=== AVAILABLE RECORDS ===

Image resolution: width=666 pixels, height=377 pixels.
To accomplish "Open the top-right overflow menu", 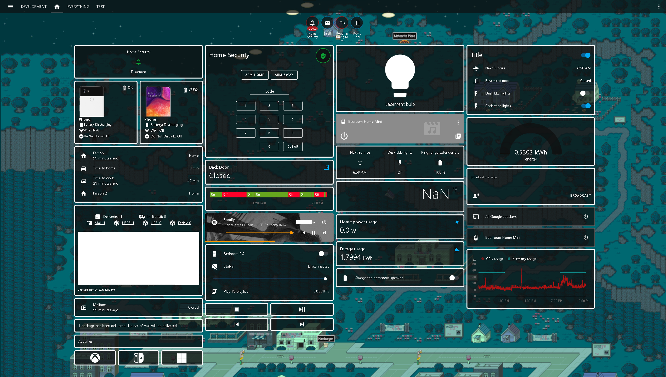I will coord(659,7).
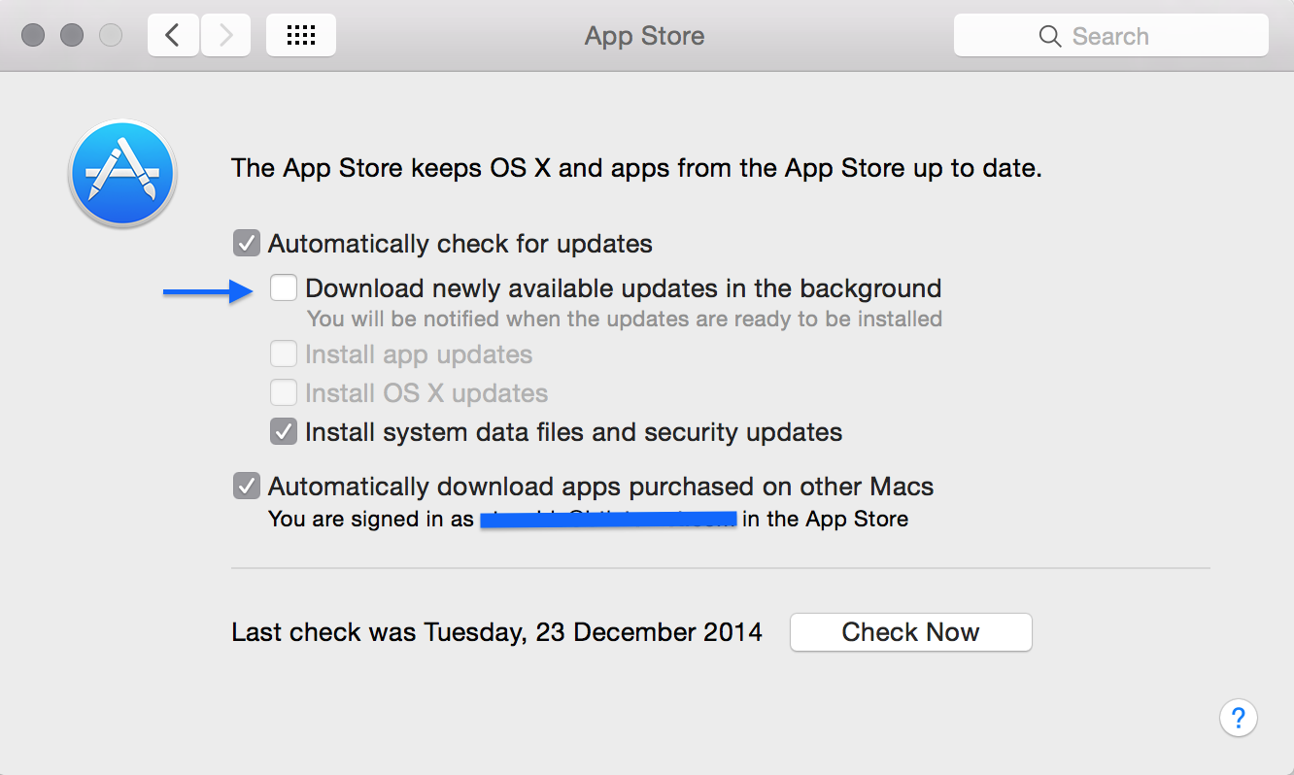Click the App Store window title
The image size is (1294, 775).
click(645, 36)
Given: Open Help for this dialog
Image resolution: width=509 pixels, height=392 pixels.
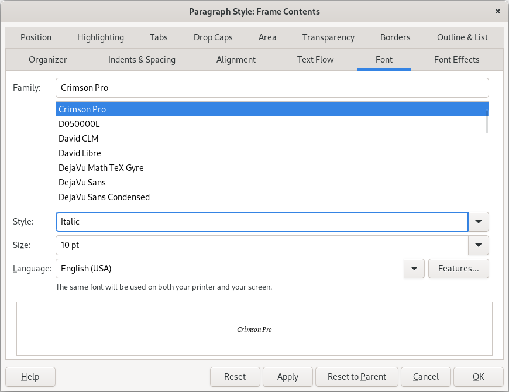Looking at the screenshot, I should (x=30, y=377).
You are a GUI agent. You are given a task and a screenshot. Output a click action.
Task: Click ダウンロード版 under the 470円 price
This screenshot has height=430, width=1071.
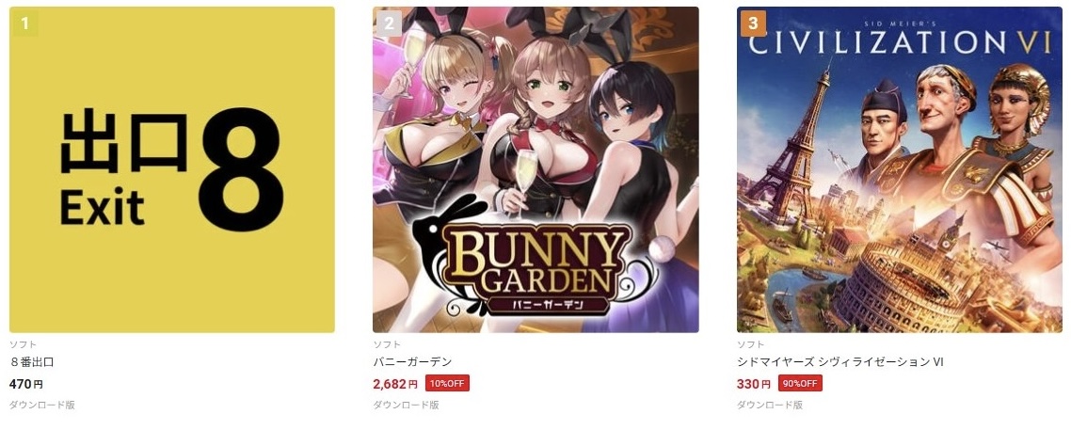point(42,405)
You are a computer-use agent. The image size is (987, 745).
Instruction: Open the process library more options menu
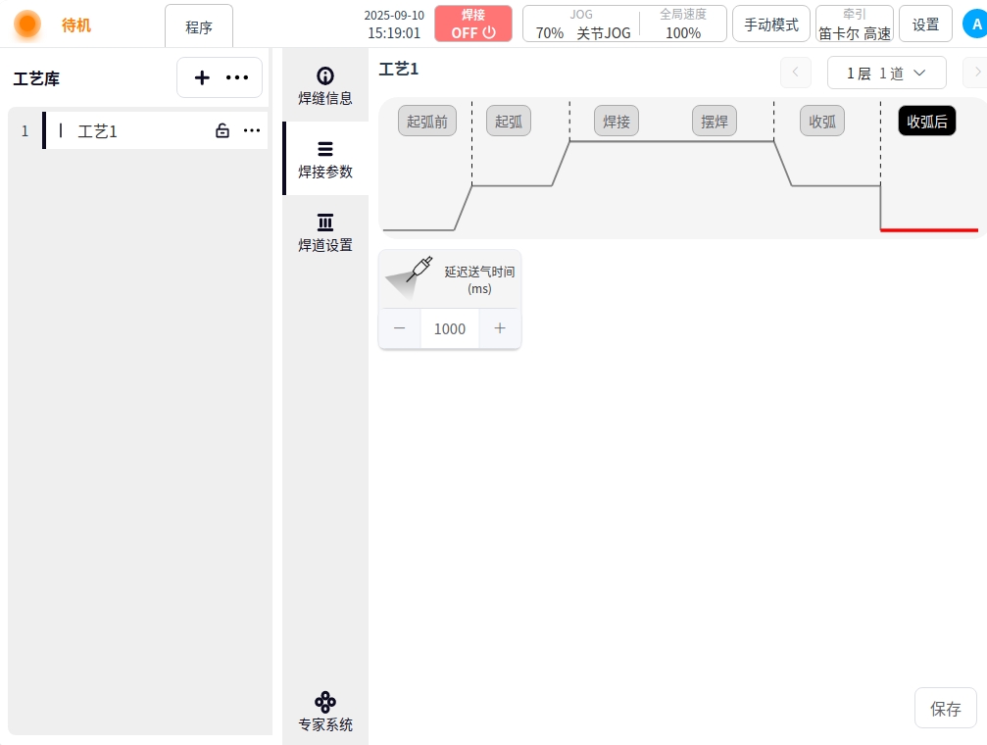coord(237,78)
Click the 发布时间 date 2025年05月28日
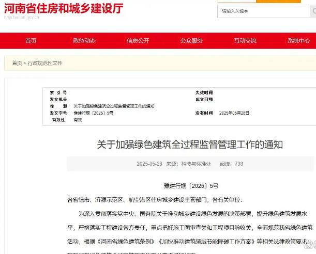This screenshot has height=254, width=316. coord(234,113)
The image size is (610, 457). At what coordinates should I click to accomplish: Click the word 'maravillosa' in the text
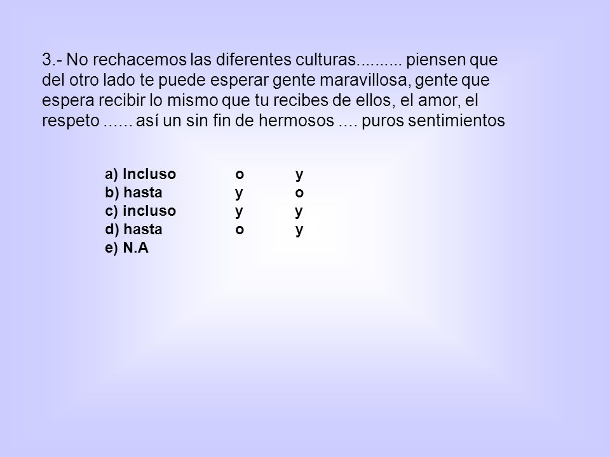coord(365,80)
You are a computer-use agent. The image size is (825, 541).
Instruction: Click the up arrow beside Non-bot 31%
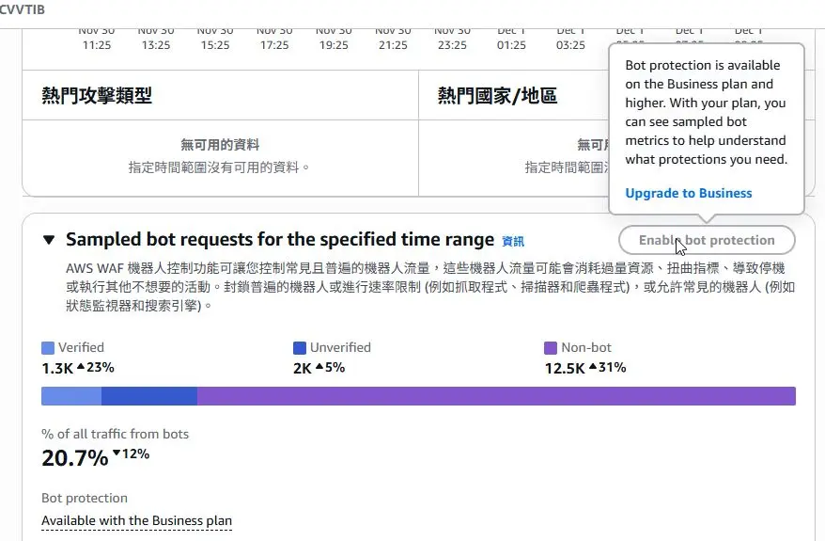tap(593, 368)
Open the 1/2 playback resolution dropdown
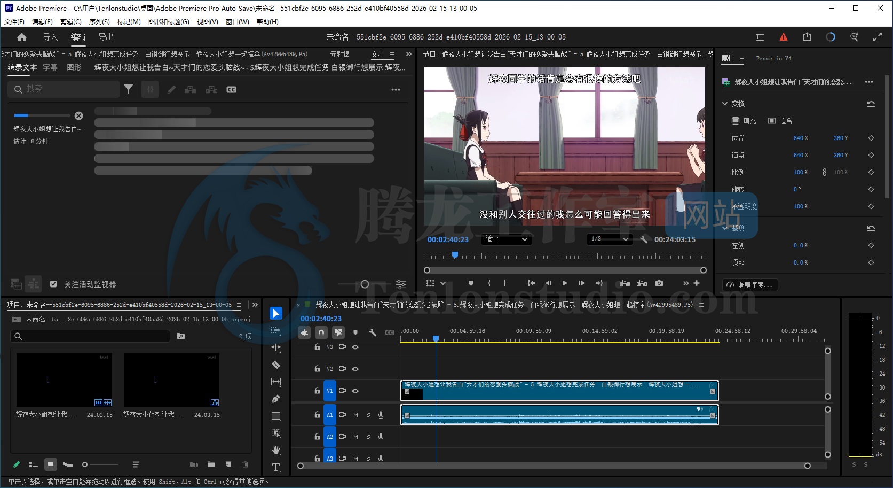 coord(609,239)
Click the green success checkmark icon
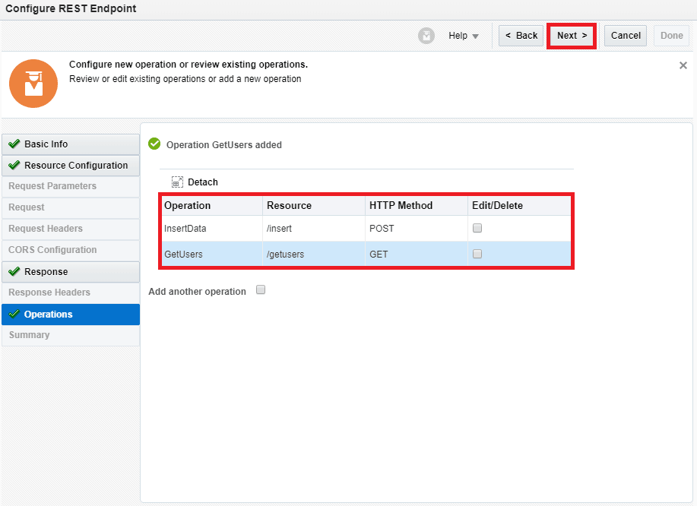 click(154, 144)
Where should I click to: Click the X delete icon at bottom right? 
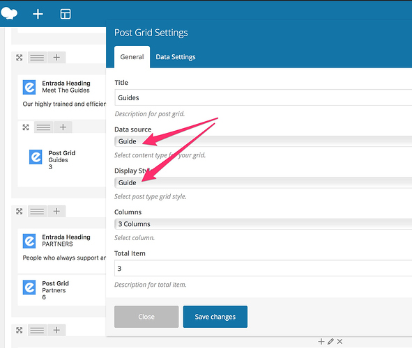(x=339, y=342)
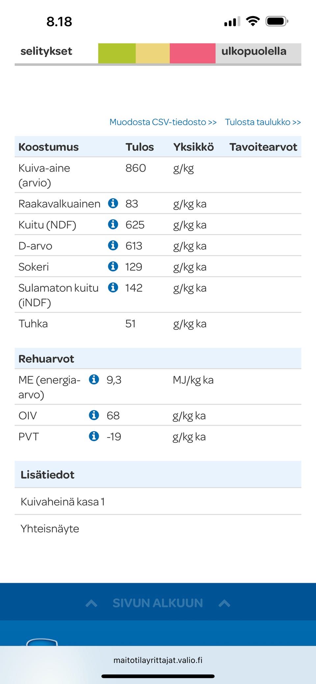316x684 pixels.
Task: Open info tooltip for Sokeri
Action: point(114,267)
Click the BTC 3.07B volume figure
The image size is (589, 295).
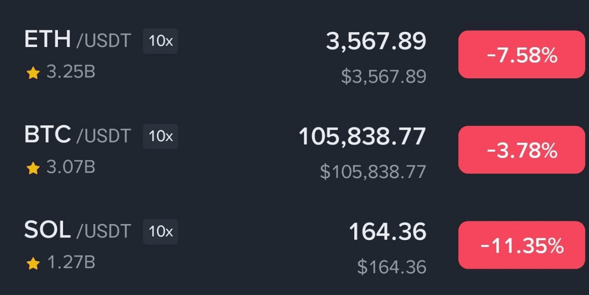(71, 167)
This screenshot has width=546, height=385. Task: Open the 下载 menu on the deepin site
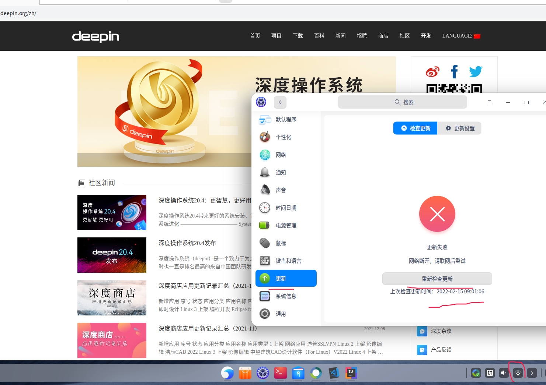click(298, 36)

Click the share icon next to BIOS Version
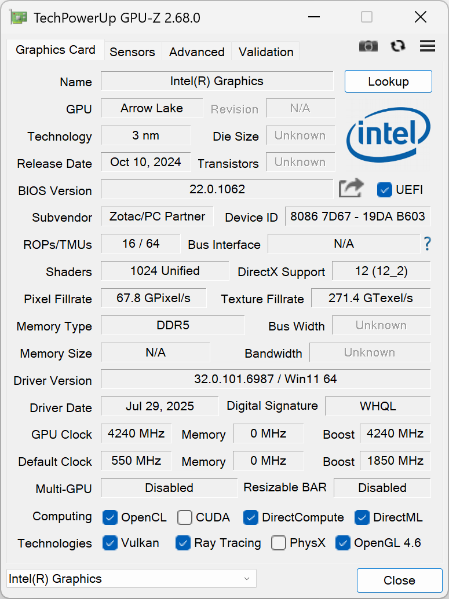[351, 188]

===

*WHAT YOU SHOULD DO:* Please transcribe the listing above, starting with the line containing "Click the 发布时间 date 2025年05月28日" and going on through the line containing "coord(365,80)", both included, and leave out the pictures.

*THE SOLUTION:*
Click the 发布时间 date 2025年05月28日
This screenshot has height=254, width=316. coord(234,113)
The image size is (610, 457). At what coordinates should I click to accomplish: Click the word 'maravillosa' in the text
coord(365,80)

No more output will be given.